Большие белые коробки с приобретениями молодые офицеры понесли в темноту, а мы оказались в светлом предбаннике, где Иван Федорович сел на лавку, откинулся и сообщил, что ему плохо. "Нитроглицерин?" "Дайте..." - его губы посинели. "Доктора!"

Военные доктора не медлят. Переверзева на носилках отнесли в госпиталь.

Мне же ничего не оставалось, как в сопровождении голого офицера, одного из тех, кто выполнял приказ командующего "устроить гостям настоящую баню", сначала коротко попариться в бане русской, потом перейти в финскую сауну, потом проверить на себе душ типа шарко, потом нырнуть в холодный бассейн. В бассейне я застал Гостева с Тихоновым, которые до меня прошли тот же путь, но не торопясь.

Когда мы без Ивана Перверзева, отстиранные и румяные, вошли в зал офицерской столовой, члены военного совета армии во главе с командующим, при полном параде и с женами, были там. Они стояли вокруг просторного круглого стола, приготовленного к пиршеству. Жены стали пожирать глазами Тихонова, генералы нахваливать фильм.

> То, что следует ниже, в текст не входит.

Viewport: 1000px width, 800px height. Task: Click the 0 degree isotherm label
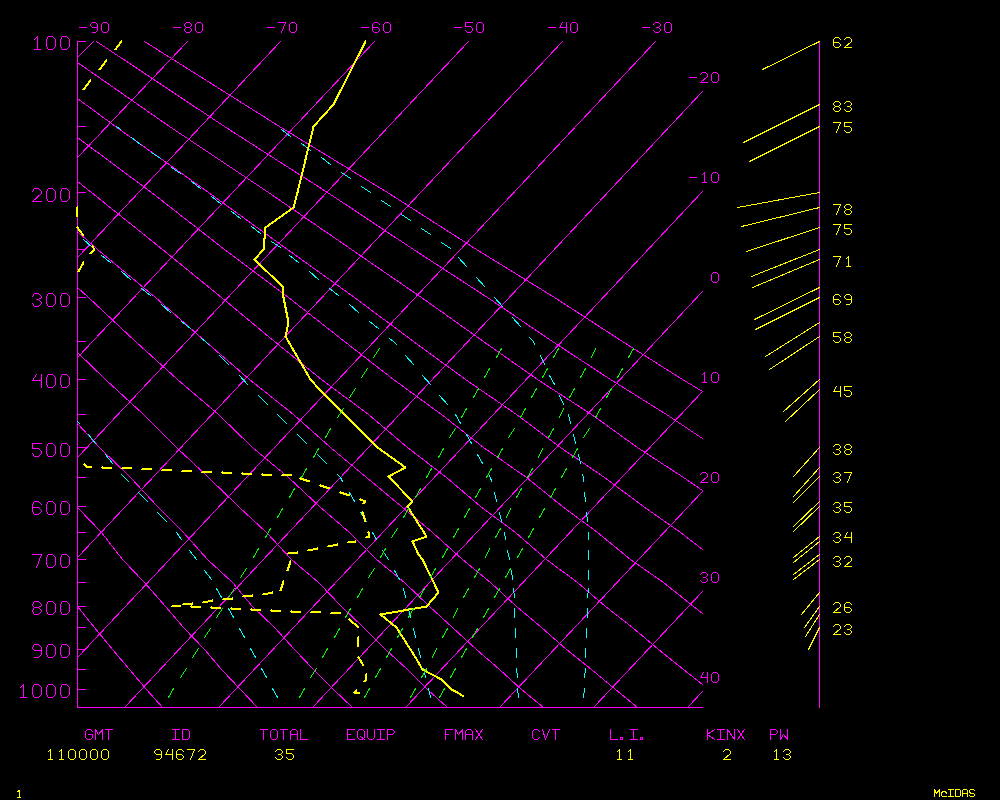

Командующий передал мне заключение медиков: сердце Ивана Федоровича совершенно изношено, человека надо срочно укладывать. Завтра ему лететь нельзя, оставляйте в госпитале...

И тут распахнулись двери, и Иван Переверзев во главе небольшой группы войсковых эскулапов появился собственной персоной. На своих двоих, в концертном костюме. Бледный, с виноватой улыбкой.

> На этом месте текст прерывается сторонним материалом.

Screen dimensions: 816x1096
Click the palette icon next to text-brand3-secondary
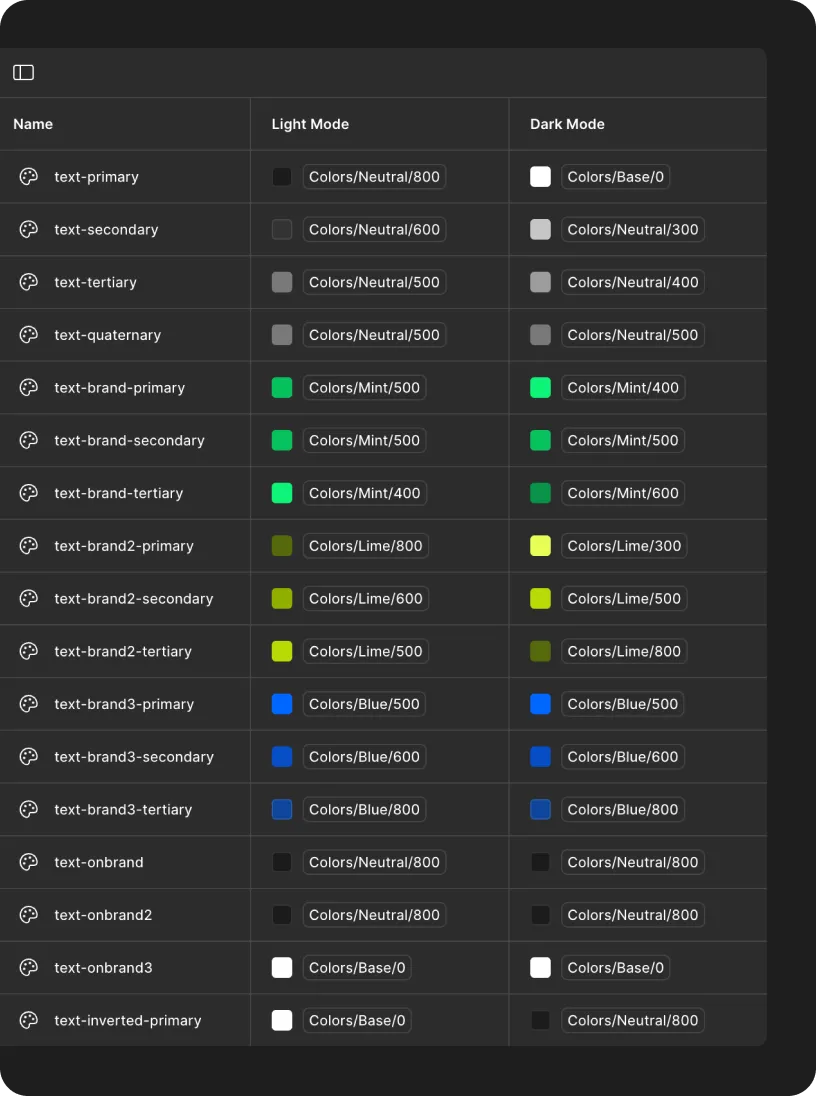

Об "остаться" не может быть и речи, категорически заявил он. Абсолютно, что бы ни говорили! Завтра должен быть в Москве!

- Ваше решение? -по-военному обратился ко мне командующий.

- Сейчас посоветуемся...

Отвел Переверзева в сторону: "Играете с огнем, Иван Федорович! Они считают, вам нужно отлежаться. Лететь опасно".

- Не бросайте меня, Даль Константинович! -взмолился Переверзев. - Вместе приехали, вместе уедем! Что здесь одному валяться...

Нет такого сердца, которое не откликнулось бы на столь истовую мольбу.

- При одном условии...

- На все готов!

- Вы отмените поездку в Сибирь, а сразу с женой отправитесь отдыхать и лечиться. Если обещаете, полетим. Обещаете?

- Клянусь!.

Узнав о нашем решении, генерал армии приказал полковнику медицинской службы, главврачу госпиталя, с этой минуты не отходить от Переверзева ни на шаг, лично блюсти его ночью, а утром сопроводить до места в самолете.

Возвращались в наш "Интерконтиненталь" двумя машинами. В одной везли Гостева и Тихонова с женой, в другой на пассажирском месте впереди сидел я, а сзади - Переверзев с полковником. Полковник держал на коленях большой медицинский кофр с лекарствами и прочим, что могло бы понадобиться народному артисту, если что.... Они и спать легли рядом, благо кровати в наших номерах были размером с вертолетную площадку.

В самолете полковник в последний раз проверил у Переверзева пульс, давление и только после этого удалился. Вместе с кофром.